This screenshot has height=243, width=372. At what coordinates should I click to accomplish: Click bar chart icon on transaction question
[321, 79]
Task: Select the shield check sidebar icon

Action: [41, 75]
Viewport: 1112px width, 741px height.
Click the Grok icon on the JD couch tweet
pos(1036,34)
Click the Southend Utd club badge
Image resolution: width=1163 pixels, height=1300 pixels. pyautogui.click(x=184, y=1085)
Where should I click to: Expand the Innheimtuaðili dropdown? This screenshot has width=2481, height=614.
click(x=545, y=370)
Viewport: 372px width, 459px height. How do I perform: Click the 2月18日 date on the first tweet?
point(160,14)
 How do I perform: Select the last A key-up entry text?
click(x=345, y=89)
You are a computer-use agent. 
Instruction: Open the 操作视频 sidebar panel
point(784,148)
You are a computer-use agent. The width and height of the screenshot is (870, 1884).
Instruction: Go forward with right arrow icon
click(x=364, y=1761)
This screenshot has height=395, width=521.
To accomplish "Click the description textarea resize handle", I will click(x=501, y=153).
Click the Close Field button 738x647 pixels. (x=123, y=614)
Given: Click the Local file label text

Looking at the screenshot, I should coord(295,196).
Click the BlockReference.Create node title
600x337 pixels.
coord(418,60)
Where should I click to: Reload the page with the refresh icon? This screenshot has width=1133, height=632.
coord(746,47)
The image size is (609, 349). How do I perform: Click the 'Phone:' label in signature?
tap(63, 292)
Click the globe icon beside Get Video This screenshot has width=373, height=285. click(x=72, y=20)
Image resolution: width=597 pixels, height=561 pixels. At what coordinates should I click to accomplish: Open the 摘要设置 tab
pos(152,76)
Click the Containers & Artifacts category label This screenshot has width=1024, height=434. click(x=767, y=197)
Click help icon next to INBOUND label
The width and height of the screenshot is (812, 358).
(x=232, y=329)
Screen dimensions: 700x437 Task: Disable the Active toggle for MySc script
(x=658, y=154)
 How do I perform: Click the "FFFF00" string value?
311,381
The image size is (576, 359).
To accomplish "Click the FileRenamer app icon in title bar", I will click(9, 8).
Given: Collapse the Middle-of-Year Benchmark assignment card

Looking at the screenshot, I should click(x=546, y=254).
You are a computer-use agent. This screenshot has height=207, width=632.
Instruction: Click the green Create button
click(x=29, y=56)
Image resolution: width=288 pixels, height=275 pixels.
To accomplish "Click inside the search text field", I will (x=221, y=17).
· · ·
> TASK REQUIREMENTS
Locate the string "title" in the listing above and copy every line where it occurs.

> EXERCISE ANSWER
Click the BlockReference.Create node title
To accomplish "Click the FileRenamer app icon in title bar", I will click(9, 8).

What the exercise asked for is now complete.